Question : Des parcelles de terre se sont libérées non loin de mon siège d’exploitation. Je suis très intéressé de les prendre à bail et le propriétaire est d’accord de me les louer. Mais j’ai un doute quant à la personne qui doit signer le bail puisque j’ai entendu dire que la mère du propriétaire s’est gardée l’usufruit. Qui doit alors signer le contrat ?
Réponse : Il est très important que ce soit les bonnes personnes qui signent un bail rural au risque d’encourir la nullité. De façon générale, c’est le propriétaire du bien foncier qui doit signer le contrat. On distingue 3 situations un peu particulières :
• Le démembrement de propriété : c’est la situation dans laquelle le bien est partagé entre un nu-propriétaire et un usufruitier.
Le nu-propriétaire a essentiellement la faculté de disposer librement du bien mais il n’en a ni l’usage, ni la jouissance. Le nu-propriétaire doit cependant respecter les droits de l’usufruitier, c’est pourquoi son droit de disposer ne concerne que la nue-propriété du bien et non pas la pleine propriété. Ainsi, le nu-propriétaire peut vendre la nue-propriété du bien, la donner, la léguer, l’hypothéquer. En outre, le nu-propriétaire a aussi l’obligation de ne rien faire qui puisse porter atteinte au droit de jouissance de l’usufruitier.
L’usufruitier, au contraire, a le droit d’user et de jouir du bien. Ainsi, il peut occuper le bien, le louer, exploiter les terres, percevoir les fruits, c’est-à-dire les récoltes annuelles, les loyers, et même vendre son usufruit. A côté de ses droits, l’usufruitier a aussi des obligations : il doit entretenir le bien, respecter sa destination, effectuer les réparations nécessaires à la conservation du bien, aussi appelées réparations locatives.
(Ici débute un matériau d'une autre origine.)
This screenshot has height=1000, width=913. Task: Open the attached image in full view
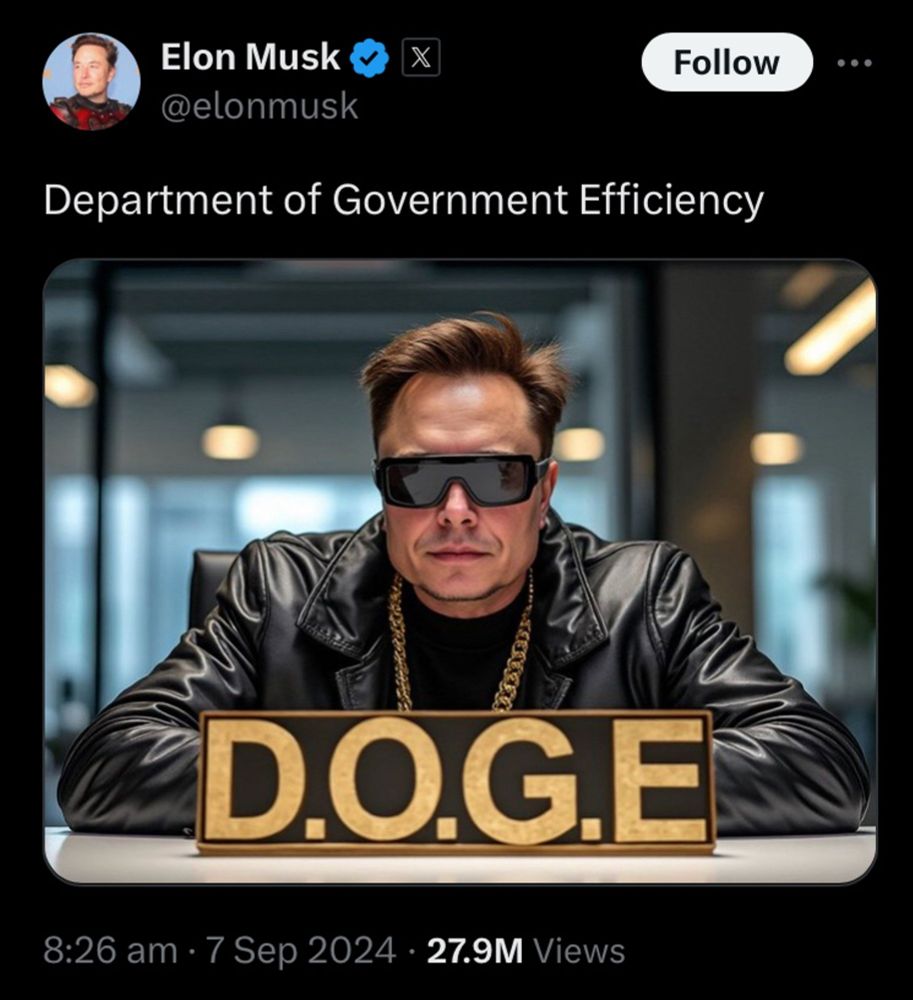point(460,571)
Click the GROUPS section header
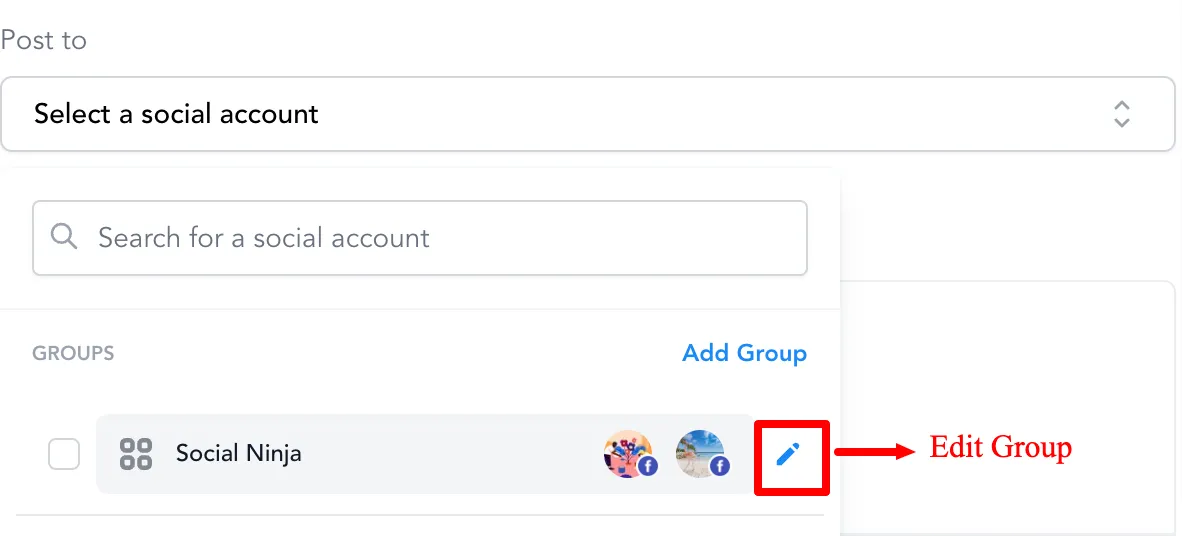 (x=73, y=354)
Dans le cas d’un démembrement de la propriété, le pouvoir de conclure un bail rural appartient à l’usufruitier et au nu-propriétaire ensemble : ils doivent signer le bail tous les deux. Si le nu-propriétaire ne veut pas signer le bail, l’usufruitier pourra saisir le tribunal afin qu’il l’autorise à passer seul cet acte. Enfin, si l’usufruitier conclu seul un bail rural sans obtenir la signature du nu-propriétaire et sans autorisation de justice, le bail est nul à l’égard du nu-propriétaire : celui-ci peut demander au tribunal de prononcer la nullité pendant un délai de 5 ans à compter du moment où il a eu connaissance du bail.
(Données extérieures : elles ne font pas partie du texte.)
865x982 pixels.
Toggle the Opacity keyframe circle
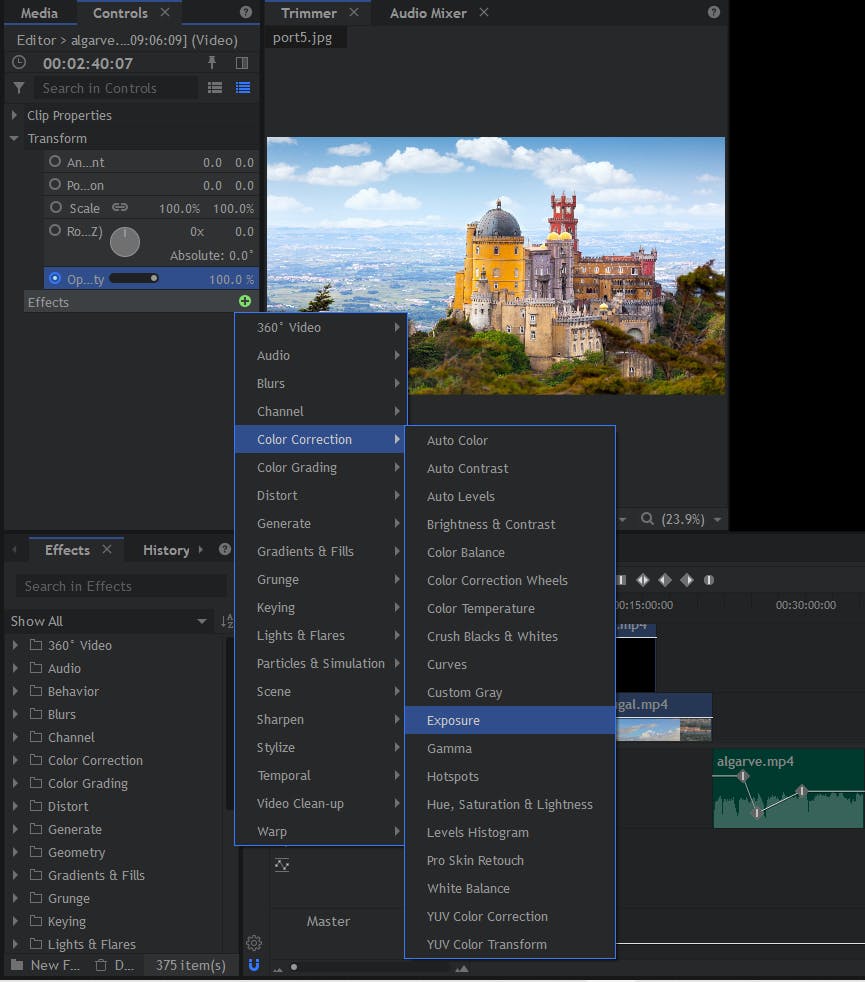[x=55, y=279]
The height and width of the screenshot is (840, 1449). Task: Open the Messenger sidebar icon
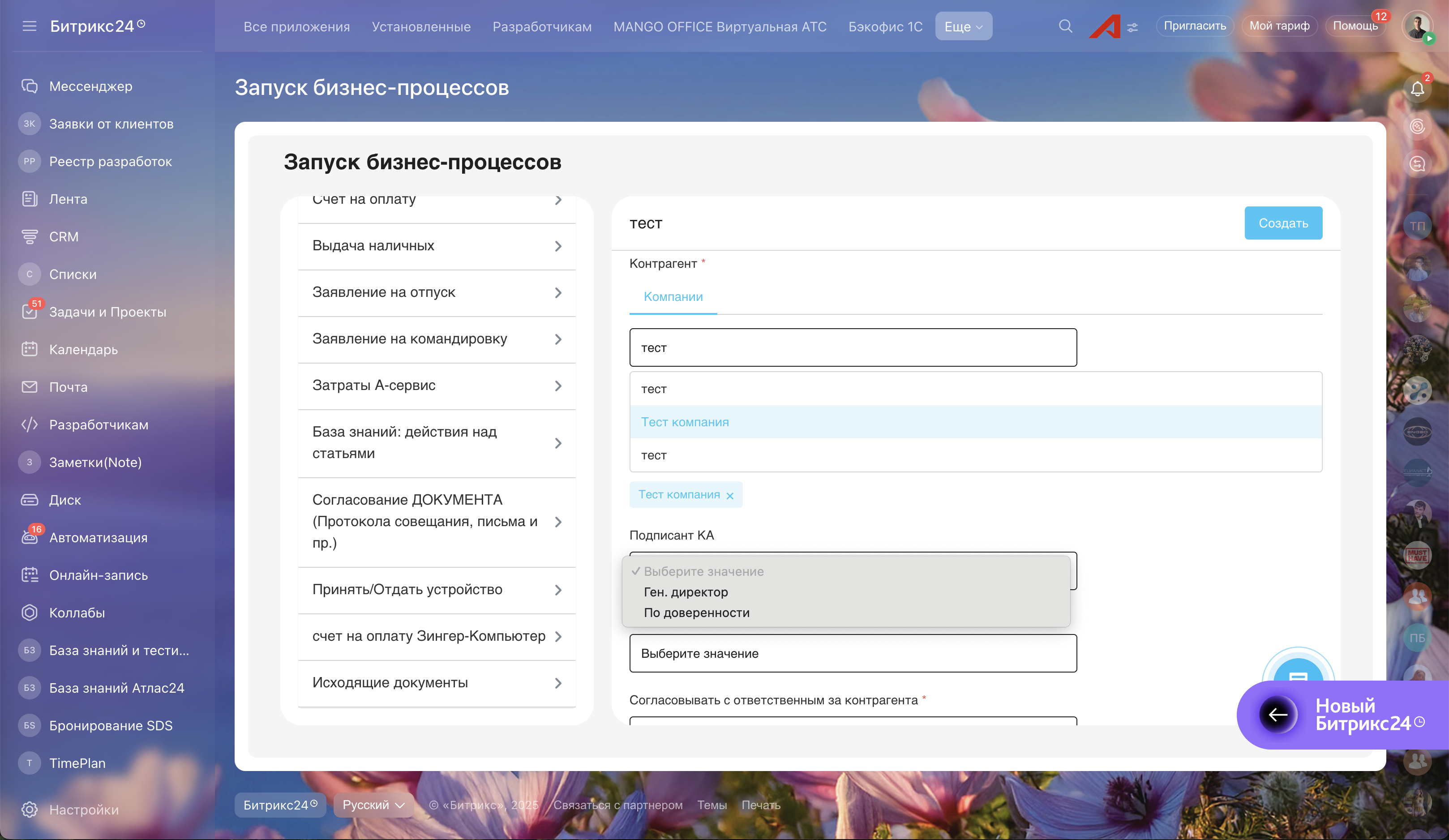[29, 86]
• L’indivision : c’est la situation dans laquelle plusieurs personnes sont propriétaires d’un même bien, notamment en cas de succession. Lorsqu’un bien indivis est donné à bail rural, le consentement de tous les indivisaires est nécessaire : ils doivent tous signer le bail. S’ils ne sont pas d’accord pour donner la terre à bail, le Tribunal Judiciaire peut autoriser un indivisaire à conclure seul un bail. Enfin, si un indivisaire passe seul un tel acte sans autorisation du Tribunal Judiciaire ou sans le consentement des autres indivisaires, le bail leur est inopposable mais il n’est pas frappé de nullité. Concrètement, cela signifie qu’ils peuvent saisir le tribunal pour demander l’expulsion du locataire.
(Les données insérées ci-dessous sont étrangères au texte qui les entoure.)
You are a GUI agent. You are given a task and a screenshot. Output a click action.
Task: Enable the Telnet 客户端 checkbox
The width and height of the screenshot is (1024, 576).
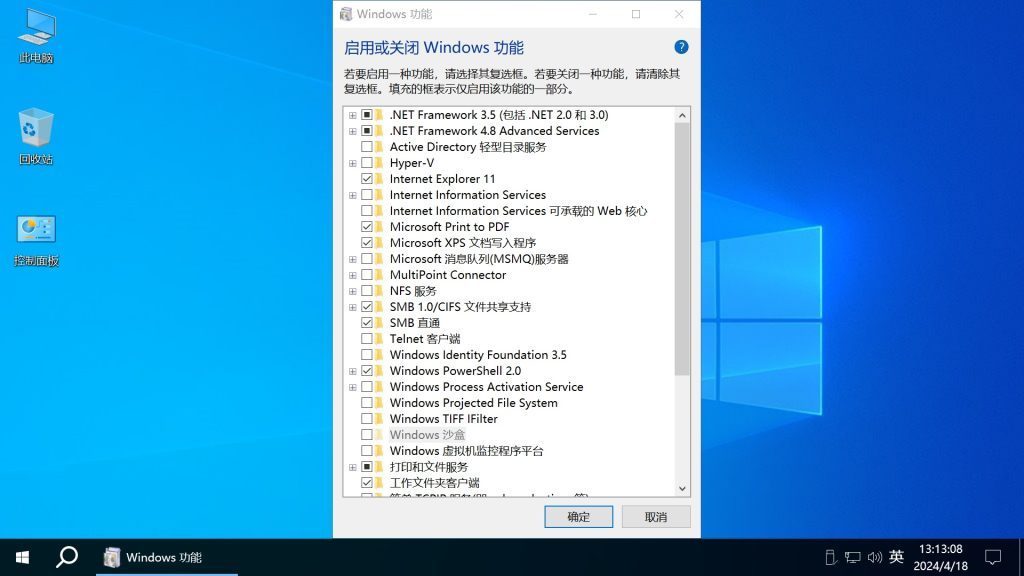pyautogui.click(x=367, y=338)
• Un bien commun aux époux : un bien appartient à la communauté des époux lorsque ces derniers sont mariés sous le régime de la Communauté Universelle ou sous le régime de la Communauté de biens réduite aux acquêts, appelé aussi régime légal, si le bien a été acquis pendant le mariage. Dans les deux cas, chacun des époux peut conclure un bail portant sur un bien de communauté mais il doit obtenir le consentement de son conjoint. En conséquence, les 2 époux doivent signer le bail. Si l’un des époux a conclu un bail rural sans l’autorisation de son conjoint, ce dernier peut demander la nullité pendant un délai de 2 ans à compter du jour où il en a eu connaissance. Cependant, cette action ne peut pas être engagée plus de 2 ans après la dissolution de la communauté (décès, divorce).
En conclusion, que ce soit dans le cadre d’un usufruit, d’un bien de communauté ou d’une indivision, on remarque que la signature de toutes les personnes ayant un lien de propriété avec le bien loué, est nécessaire. Ainsi, si vous avez un doute sur qui doit signer le bail, il vaut mieux avoir trop de signatures que pas assez.